Sabah vapurla boğazı geçmek... Bu sadece bir ulaşım yöntemi değil, İstanbul’un ruhunu ciğerlerine çekmenin en naif yollarından biri. Martı sesleri eşliğinde simit çay ikilisi, bir yandan Galata Kulesi'ne göz kırparken diğer yandan yeni güne yumuşak bir geçiş sağlar. İster Avrupa’dan Anadolu’ya geç, ister tersi; her seferinde yeni bir tablo çıkar karşına.
İstanbul’un gündüzü tam bir hız maratonudur. Metroda, minibüste, trafikte insanlar sürekli bir yerlere yetişmeye çalışır. Bu kaosun içinde bir simitçinin gülümsemesi ya da karşıdan gelen sokak kedisinin bakışı size “her şey yolunda” mesajı verir. Çünkü İstanbul, keşmekeşin içinde bile ahenk yaratabilen bir şehirdir.
Öğle arasında Karaköy’de bir kafede mola vermek, Eminönü’nde balık ekmek yemek ya da Beşiktaş’ta çay içmek; hepsi farklı semtlerin farklı ruhlarını keşfetmenin yoludur. Bu şehirde her semtin kendi kimliği vardır: Moda romantiktir, Cihangir bohemdir, Nişantaşı klasiktir.

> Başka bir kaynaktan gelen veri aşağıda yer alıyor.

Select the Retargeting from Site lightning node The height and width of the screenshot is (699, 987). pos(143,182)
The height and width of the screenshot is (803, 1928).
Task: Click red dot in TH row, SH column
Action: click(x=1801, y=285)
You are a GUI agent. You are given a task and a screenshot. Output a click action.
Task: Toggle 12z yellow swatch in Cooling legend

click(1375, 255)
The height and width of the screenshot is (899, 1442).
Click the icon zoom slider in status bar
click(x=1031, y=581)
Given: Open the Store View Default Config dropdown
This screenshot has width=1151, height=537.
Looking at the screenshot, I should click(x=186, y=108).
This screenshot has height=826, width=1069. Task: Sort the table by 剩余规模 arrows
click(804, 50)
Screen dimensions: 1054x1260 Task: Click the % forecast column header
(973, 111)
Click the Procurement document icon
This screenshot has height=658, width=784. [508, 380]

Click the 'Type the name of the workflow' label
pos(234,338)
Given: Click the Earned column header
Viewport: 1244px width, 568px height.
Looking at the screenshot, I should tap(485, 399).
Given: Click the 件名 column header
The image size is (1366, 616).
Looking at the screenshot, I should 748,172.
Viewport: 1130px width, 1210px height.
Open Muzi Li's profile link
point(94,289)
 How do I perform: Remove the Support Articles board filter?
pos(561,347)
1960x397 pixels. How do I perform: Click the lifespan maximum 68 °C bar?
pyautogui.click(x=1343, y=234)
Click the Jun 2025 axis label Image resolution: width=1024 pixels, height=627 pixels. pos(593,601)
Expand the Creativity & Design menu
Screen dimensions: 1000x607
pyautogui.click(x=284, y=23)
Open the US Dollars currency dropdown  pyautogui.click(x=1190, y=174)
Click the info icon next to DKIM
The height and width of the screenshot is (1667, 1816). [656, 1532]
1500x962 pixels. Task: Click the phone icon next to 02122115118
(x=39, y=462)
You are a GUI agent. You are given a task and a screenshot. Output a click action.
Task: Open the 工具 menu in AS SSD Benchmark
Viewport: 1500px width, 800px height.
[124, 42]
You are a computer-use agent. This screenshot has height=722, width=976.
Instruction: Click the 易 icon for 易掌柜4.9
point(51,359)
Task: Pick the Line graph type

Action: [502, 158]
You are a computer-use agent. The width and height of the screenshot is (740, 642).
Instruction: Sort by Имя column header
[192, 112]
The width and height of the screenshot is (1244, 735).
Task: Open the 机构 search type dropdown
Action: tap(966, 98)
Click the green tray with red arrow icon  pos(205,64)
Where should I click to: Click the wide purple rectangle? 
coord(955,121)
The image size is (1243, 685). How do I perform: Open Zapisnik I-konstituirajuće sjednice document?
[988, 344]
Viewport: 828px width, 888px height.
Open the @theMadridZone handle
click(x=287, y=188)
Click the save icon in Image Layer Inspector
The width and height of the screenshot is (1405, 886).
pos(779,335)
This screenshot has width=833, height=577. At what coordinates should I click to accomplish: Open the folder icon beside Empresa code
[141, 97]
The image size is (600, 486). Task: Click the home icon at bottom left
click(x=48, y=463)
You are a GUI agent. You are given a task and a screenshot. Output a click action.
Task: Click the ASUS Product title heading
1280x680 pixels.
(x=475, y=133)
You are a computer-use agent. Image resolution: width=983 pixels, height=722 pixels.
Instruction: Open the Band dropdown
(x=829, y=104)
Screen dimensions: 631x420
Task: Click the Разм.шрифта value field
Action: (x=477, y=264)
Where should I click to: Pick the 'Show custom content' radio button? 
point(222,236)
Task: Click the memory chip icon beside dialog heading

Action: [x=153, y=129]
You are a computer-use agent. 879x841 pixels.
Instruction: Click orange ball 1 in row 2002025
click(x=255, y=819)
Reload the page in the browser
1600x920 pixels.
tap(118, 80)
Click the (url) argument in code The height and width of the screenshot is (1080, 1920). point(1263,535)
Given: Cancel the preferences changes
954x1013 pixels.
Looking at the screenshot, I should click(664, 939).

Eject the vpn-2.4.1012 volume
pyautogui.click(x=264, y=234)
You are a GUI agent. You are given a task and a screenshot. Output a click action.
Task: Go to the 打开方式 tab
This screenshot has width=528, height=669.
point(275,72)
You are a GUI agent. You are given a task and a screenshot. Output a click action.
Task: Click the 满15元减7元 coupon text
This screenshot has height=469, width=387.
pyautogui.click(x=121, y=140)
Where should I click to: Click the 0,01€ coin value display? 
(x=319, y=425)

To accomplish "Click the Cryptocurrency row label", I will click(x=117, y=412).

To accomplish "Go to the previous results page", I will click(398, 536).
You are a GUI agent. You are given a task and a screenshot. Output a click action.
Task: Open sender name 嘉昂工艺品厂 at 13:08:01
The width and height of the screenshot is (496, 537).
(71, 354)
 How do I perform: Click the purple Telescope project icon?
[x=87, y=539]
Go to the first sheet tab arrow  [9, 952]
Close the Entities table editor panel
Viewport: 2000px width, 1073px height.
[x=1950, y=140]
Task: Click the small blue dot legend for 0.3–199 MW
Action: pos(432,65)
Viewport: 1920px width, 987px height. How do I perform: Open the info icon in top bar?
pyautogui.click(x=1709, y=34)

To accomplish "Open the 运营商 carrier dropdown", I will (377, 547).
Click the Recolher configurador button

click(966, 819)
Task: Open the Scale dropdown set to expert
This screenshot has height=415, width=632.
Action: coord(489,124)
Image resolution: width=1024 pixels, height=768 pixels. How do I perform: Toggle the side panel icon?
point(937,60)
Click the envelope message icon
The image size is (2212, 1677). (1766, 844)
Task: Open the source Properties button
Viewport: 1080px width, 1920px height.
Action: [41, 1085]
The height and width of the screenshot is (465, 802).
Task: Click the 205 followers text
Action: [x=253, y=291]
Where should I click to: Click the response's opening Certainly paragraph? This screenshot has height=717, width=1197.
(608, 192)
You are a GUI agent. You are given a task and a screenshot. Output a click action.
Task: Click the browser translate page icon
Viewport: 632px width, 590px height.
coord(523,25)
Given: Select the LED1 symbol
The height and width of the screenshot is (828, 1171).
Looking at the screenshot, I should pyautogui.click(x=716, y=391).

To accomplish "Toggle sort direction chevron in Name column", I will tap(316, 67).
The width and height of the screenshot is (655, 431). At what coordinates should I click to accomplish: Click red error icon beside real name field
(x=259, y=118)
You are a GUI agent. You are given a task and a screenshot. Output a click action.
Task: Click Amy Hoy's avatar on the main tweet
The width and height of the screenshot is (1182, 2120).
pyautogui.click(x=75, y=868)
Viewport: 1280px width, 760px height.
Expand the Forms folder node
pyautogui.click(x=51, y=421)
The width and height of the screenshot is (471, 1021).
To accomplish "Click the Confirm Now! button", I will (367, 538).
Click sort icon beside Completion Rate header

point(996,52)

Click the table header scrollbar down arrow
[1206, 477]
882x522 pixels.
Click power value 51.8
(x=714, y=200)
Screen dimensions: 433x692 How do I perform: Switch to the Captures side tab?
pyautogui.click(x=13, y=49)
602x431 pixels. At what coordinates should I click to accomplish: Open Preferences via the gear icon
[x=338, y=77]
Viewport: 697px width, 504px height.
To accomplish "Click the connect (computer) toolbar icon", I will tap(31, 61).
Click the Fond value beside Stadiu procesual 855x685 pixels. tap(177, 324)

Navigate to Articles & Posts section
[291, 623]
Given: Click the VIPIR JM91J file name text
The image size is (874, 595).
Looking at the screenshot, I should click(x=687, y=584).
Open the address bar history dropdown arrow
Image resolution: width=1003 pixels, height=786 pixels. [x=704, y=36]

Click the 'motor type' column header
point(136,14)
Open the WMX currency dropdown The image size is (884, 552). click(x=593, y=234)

Akşamüstü boğaza karşı gün batımı izlemek, günün tüm yorgunluğunu unutturabilir. Kırmızı, turuncu ve morun birleştiği o büyülü anı yakalayabilmek için insanlar saatlerce iskelede bekler. Ve o an geldiğinde herkes susar. Çünkü İstanbul o anda konuşur.
Gece... İstanbul’un en gizemli hali. Galata sokaklarında bir caz melodisi, Kadıköy’de sokak sanatçısının gitarı, Taksim’de kulaklara karışan kahkahalar. Bu şehir 24 saat yaşar. Ve bu yaşam, ne olursa olsun insanın kalbine dokunur.